Assessing the Red Sox after the trade deadline

St. Louis Cardinals' Shane Robinson, left, scores past Boston Red Sox catcher Christian Vazquez during the seventh inning of a baseball game Tuesday, Aug. 5, 2014, in St. Louis.
St. Louis Cardinals' Shane Robinson, left, scores past Boston Red Sox catcher Christian Vazquez during the seventh inning of a baseball game Tuesday, Aug. 5, 2014, in St. Louis.

We’re just about a week past the trade deadline and it’s finally hit us: Jon Lester isn’t walking out to the mound in a Red Sox uniform anymore.

John Lackey is in St. Louis. Jake Peavy is in San Francisco. Andrew Miller is in Baltimore. Felix Dubront is in Chicago. And Stephen Drew, worst of all, is in pinstripes.

GM Ben Cherington has blown up the team at the trade deadline.

Developing baseball franchises are a long, tedious process (ask Theo Epstein). So when we see our team trade away multiple key players at the deadline, initial thoughts have us wondering what the long-term plan is? Three years? Five years? Eight years? How about next year?

How quickly we forget it was not long ago this team traded away talent at the deadline. Remember "The Dump" of 2012? The Red Sox traded Carl Crawford, Adrian Gonzalez, and Josh Beckett to the Dodgers for nothing but salary relief. They rearmed the following season with Cherington making some key offseason deals and went on to add another ring to their fingers.

Now, it’s time to trust the process once again.

Boston could have possibly been the biggest winner at the trade deadline this year. While teams like the A’s and Tigers are giving up big time players for win-now rentals, the Red Sox have quietly stockpiled talent that could be ready to produce as soon as next season.

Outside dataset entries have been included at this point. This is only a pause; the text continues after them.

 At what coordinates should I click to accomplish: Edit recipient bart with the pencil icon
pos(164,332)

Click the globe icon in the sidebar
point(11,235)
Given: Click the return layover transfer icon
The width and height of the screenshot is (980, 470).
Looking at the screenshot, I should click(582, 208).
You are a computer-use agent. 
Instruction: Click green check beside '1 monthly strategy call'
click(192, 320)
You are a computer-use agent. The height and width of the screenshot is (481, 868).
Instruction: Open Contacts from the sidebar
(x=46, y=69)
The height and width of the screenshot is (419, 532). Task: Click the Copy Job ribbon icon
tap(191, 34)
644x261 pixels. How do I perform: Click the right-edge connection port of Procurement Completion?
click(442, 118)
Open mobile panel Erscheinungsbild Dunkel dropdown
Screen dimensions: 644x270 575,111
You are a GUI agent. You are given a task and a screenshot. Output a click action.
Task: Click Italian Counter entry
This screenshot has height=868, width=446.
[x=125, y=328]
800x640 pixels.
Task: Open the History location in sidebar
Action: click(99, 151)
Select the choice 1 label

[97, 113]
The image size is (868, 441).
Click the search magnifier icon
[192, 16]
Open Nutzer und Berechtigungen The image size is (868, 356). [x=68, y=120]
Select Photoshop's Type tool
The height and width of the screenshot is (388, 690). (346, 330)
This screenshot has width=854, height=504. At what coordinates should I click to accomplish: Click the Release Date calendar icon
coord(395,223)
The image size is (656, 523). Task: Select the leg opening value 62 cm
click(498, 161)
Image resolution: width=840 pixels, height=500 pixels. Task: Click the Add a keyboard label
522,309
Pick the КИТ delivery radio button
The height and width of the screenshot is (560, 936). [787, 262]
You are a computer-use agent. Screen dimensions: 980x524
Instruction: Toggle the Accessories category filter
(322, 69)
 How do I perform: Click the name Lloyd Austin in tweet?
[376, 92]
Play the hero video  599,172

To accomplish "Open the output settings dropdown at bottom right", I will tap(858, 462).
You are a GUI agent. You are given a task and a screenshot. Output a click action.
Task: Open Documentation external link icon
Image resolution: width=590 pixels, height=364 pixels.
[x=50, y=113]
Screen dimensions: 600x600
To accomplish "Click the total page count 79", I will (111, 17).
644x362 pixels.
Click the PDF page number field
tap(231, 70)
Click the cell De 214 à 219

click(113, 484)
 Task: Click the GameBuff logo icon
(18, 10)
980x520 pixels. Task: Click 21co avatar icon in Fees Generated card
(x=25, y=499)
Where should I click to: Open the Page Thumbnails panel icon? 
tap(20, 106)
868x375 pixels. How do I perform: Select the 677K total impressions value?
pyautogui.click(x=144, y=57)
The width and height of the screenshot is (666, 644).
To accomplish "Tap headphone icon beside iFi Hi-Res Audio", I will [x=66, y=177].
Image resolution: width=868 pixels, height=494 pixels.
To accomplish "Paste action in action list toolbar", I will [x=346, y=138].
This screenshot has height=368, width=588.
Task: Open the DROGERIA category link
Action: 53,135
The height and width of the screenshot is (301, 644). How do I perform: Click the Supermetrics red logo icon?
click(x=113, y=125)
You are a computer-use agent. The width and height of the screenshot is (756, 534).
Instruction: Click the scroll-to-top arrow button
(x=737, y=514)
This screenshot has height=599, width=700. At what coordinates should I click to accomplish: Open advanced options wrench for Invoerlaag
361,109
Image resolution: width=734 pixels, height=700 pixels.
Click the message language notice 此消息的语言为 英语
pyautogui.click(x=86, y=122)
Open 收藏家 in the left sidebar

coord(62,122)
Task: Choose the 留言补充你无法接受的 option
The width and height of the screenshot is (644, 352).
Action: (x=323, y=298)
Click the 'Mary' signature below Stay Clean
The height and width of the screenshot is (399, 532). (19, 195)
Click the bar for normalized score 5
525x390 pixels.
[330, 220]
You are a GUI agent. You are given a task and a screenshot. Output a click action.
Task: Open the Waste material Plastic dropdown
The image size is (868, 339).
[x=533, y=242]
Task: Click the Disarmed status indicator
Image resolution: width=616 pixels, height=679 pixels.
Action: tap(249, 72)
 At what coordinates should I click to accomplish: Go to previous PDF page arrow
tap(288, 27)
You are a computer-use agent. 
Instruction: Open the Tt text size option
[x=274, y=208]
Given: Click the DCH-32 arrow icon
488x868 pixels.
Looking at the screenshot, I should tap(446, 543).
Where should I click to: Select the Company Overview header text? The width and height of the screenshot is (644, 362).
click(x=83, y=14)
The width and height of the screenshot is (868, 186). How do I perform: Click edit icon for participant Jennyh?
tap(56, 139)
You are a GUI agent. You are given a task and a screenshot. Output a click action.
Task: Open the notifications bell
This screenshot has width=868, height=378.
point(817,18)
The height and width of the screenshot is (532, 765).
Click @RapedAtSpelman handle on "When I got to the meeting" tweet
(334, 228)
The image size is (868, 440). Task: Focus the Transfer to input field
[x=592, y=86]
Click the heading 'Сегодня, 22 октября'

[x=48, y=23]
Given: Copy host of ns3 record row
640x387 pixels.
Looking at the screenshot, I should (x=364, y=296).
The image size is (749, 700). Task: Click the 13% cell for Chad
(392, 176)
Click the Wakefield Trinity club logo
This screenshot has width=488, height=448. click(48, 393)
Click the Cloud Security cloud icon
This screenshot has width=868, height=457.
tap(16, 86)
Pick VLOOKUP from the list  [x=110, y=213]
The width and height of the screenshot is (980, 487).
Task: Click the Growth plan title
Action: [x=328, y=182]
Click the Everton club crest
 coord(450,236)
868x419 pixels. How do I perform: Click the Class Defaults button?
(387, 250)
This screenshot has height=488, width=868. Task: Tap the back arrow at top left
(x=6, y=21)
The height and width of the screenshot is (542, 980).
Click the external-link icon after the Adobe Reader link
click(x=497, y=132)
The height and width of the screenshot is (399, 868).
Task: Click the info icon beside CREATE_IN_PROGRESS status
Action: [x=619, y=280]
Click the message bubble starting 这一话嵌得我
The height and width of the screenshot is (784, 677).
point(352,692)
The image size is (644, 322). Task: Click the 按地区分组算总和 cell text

While the Red Sox made it clear they did not want to pay Lester what he was worth, in return they received one of the best slugging outfielders in the game. It remains to be seen how Yoenis Cespedes will adapt to playing in right field as opposed to his native left, but his arm strength is unquestioned. The Monster may become his best friend, as it does for most right-handed power hitters. The big question is whether or not Cespedes will want to stay in Boston past 2015, when he has an opt-out clause in his contract. If he produces as Sox fans hope he will, he could use the leverage of the clause to score a big-time deal.

The Cardinals shipped over left fielder Allen Craig and pitcher Joe Kelly in the Lackey deal. Joe Kelly isn’t Lackey, and certainly not Lester, but he can certainly be a staple back-end of the rotation guy. He’s a sinkerballer with a career 3.25 ERA that has World Series experience and is locked in through 2018.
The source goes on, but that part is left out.